------ Passage provided
By Jeff Toquinto on June 01, 2019 from ToquiNotes via Connect-Bridgeport.com

Grocery stores.
 
Just the mere mention of a new business in Bridgeport and people start screaming the city and whoever needs to put in a grocery store. If the city was in the grocery store business I imagine they would. If "whoever" is the developer of places like Charles Pointe and White Oaks, if it was easy as picking up the phone and calling Whole Foods, Giant Eagle or a Winn Dixie, that would have happened by now. 
 
Let's set aside, for the moment, what you want. Instead, let's take a look at what Bridgeport once had. There's actually been a few more than I recall, but I'll start with the one that most recently ended its run in the city.
 
After becoming addicted to their baked potato salad and determining that a fresh homemade pepperoni roll with cheese was going to become a weekly staple to my lunch excursions, I quickly realized that Food Fresh in Bridgeport was about to close up shop. The store that for so many was the quick and easy convenience in the former Valley Hills Shopping Plaza (now "The Square") was calling it quits.
 
Their last days were in February of 2014, but I still remember going in one last time that cold winter day. My last trip was greeted by dwindling shelves and limited inventory. Parts of the store were closed off by sheets of plastic and a worker was on top of a freezer that wasn't plugged in doing some type of work. Seeing all of this, I didn't even have the heart to ask someone when it was ending.
 
I just knew it was. And it was gone just a few days later.
 
It seemed odd to me that such a vibrant community no longer has a full service grocery store. Granted, there are plenty of grocery options within a few miles, but for as long as I can remember, Bridgeport has always had at least one grocery store and it wasn't until ground was broken on Sept. 10 of 2015 for the Shop 'n Save that today is Price Cutter that the city could again say a grocery store was operating within the city limits.
------------
- Short problem
For each statement, say yes or no according to the column on Bridgeport grocery stores, and quote the words from it that settle the matter. 1. Food Fresh's last days came in February of 2014. 2. Food Fresh stood in Charles Pointe. 3. Ground was broken for the Shop 'n Save in 2016. The lines after this sentence are separate material with no connection to the column on Bridgeport grocery stores.
------ Information supplied
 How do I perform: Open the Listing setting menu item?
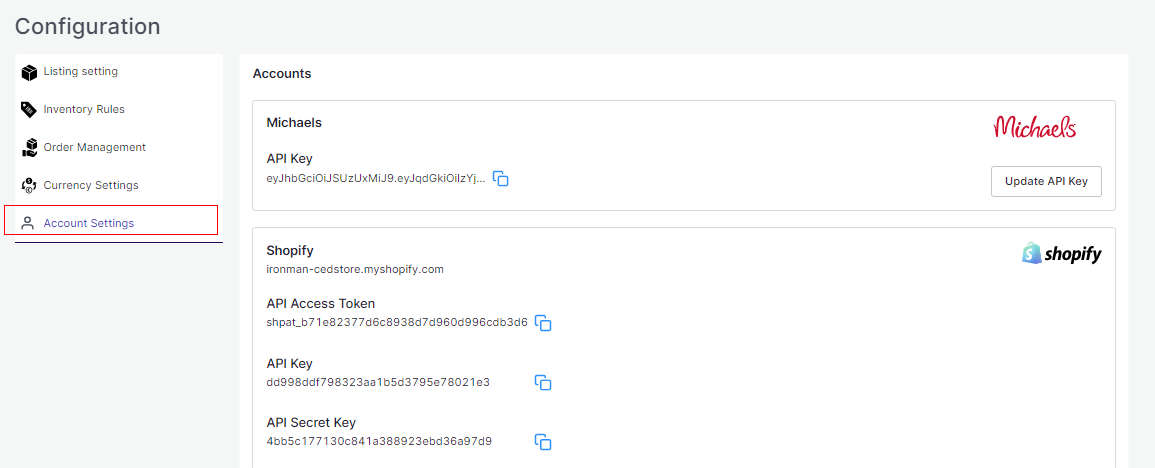(x=80, y=72)
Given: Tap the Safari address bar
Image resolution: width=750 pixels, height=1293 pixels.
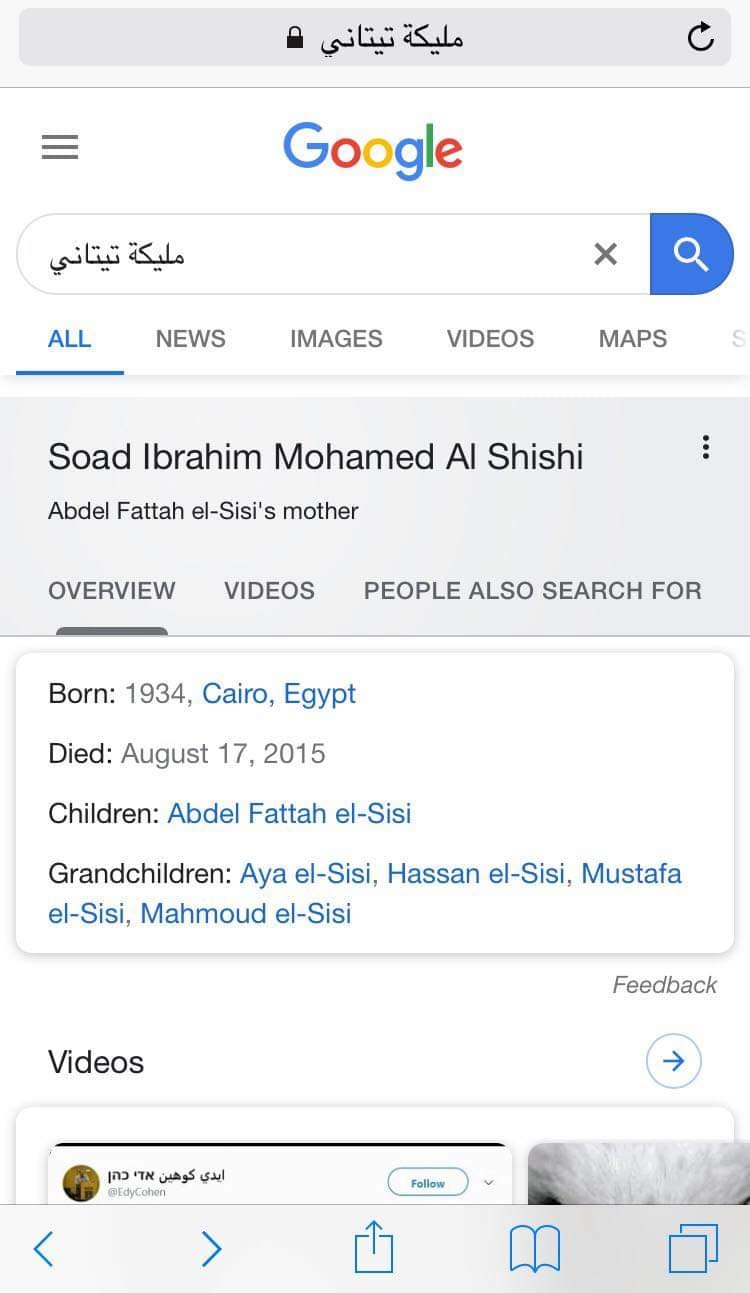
------------
- Task response
1. Yes: "Their last days were in February of 2014"
2. No: "the former Valley Hills Shopping Plaza (now "The Square")"
3. No: "ground was broken on Sept. 10 of 2015 for the Shop 'n Save"